**** Dataset records ****
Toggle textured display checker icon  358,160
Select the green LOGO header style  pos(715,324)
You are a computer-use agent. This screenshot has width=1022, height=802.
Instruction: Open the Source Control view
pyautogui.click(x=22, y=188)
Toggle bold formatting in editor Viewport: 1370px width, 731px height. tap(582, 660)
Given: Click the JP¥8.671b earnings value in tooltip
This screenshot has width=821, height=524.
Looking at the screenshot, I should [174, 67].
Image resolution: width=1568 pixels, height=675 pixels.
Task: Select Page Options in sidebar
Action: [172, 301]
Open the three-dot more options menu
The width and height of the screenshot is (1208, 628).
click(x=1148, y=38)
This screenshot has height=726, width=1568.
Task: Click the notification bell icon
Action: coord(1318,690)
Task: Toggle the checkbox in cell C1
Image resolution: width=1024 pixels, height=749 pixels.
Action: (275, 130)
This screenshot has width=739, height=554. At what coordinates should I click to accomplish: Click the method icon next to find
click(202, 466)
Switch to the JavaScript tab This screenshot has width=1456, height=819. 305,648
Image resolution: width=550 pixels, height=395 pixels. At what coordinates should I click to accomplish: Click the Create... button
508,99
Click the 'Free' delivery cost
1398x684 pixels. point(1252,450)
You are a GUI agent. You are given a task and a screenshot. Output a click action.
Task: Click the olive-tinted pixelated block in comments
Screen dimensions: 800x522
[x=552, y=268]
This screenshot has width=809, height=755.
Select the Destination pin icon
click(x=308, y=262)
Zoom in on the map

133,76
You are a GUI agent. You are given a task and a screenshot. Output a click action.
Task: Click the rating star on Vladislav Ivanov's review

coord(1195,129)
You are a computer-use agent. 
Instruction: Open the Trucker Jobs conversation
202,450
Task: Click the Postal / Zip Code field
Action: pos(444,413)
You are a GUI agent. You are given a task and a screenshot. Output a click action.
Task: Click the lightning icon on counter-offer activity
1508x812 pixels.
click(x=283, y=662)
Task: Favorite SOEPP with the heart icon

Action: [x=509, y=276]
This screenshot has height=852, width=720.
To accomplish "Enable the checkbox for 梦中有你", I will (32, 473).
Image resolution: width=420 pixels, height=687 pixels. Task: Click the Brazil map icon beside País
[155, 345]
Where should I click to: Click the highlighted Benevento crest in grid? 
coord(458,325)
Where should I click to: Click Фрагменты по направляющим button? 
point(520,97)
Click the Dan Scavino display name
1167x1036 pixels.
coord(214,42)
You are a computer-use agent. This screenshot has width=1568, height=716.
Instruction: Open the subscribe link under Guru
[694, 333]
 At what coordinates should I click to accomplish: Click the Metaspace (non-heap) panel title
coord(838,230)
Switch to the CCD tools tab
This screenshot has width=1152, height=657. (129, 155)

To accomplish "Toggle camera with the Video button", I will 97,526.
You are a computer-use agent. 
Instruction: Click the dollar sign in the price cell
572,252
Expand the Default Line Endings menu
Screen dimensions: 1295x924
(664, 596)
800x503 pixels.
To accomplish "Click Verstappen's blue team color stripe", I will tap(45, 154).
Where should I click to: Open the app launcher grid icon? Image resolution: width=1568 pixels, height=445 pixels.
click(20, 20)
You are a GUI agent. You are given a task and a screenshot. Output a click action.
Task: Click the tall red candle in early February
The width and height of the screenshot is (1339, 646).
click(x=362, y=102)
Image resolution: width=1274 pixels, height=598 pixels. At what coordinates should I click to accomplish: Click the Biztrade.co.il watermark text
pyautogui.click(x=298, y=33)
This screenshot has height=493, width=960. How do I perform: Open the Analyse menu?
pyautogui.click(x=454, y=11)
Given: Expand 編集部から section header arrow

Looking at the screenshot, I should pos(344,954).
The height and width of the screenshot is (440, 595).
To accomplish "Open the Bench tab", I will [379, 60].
****
* **What you are asked to do**
Your answer should be the lines of the material above that include "computer".

* **Solution to this problem**
You are a computer-use agent. This screenshot has width=1022, height=802.
You are a computer-use agent. 
You are a computer-use agent. This screenshot has width=1568, height=716.
You are a computer-use agent. 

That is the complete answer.